Nuit au kiosque sud de Huanzhou de Shen Quanqi

huan zhou nan ting ye wang
La nuit dernière, du kiosque méridional,
J'ai cru voir, distinct, un rêve de Luoyang.

Qui dit que famille et foyer sont séparés ?
Mes enfants et moi partagions la même table.

Soudain, je crois encore que c'est vrai,
Puis, songeur, je comprends le vide.

Combien de pouces me restent-ils de foie et d'entrailles ?
Essuyant mes larmes, je m'assieds dans la brise printanière.

Poème chinois

「驩州南亭夜望」
昨夜南亭望,分明梦洛中。
室家谁道别,儿女案尝同。
忽觉犹言是,沉思始悟空。
肝肠馀几寸,拭泪坐春风。

沈佺期

Explication du poème

Ce poème fut composé en 705, sous le règne de l'empereur Zhongzong des Tang.
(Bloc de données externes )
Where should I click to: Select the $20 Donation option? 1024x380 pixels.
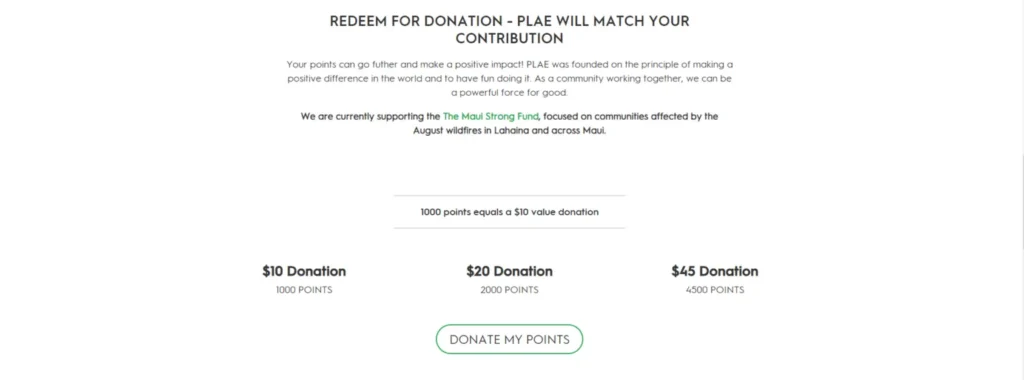[x=509, y=271]
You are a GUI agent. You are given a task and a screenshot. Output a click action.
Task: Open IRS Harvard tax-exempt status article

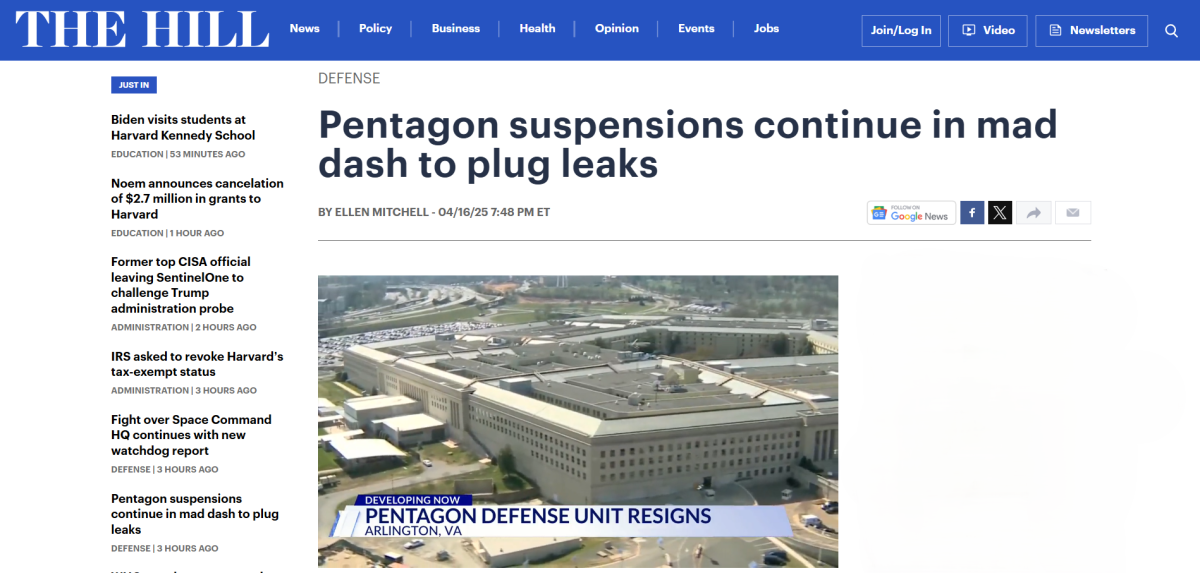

Shen Quanqi, impliqué dans l'affaire de Zhang Yizhi, fut exilé à la préfecture de Huan (dans l'actuelle province de Nghệ An, Vietnam). Se tenant au pavillon sud, regardant au loin, touché par le paysage, il se souvient de son ancienne demeure en Chine centrale et des retrouvailles familiales, soupirant sur les vicissitudes du destin et le déclin de sa condition, d'où naquit ce poème. À cette époque, Shen Quanqi, en terre étrangère, loin de sa patrie, était empli de solitude et de nostalgie. « Regard nocturne depuis le pavillon sud de Huanzhou » n'est pas seulement un poème de nostalgie, mais aussi un poème psychologique où « rêve et éveil » s'entrelacent, « virtuel et réel » se reflètent. Le poète recrée la chaleur du foyer par le rêve, puis, à son réveil, prend conscience de l'irrémédiable réalité, créant ainsi des fluctuations émotionnelles et des spirales de l'âme.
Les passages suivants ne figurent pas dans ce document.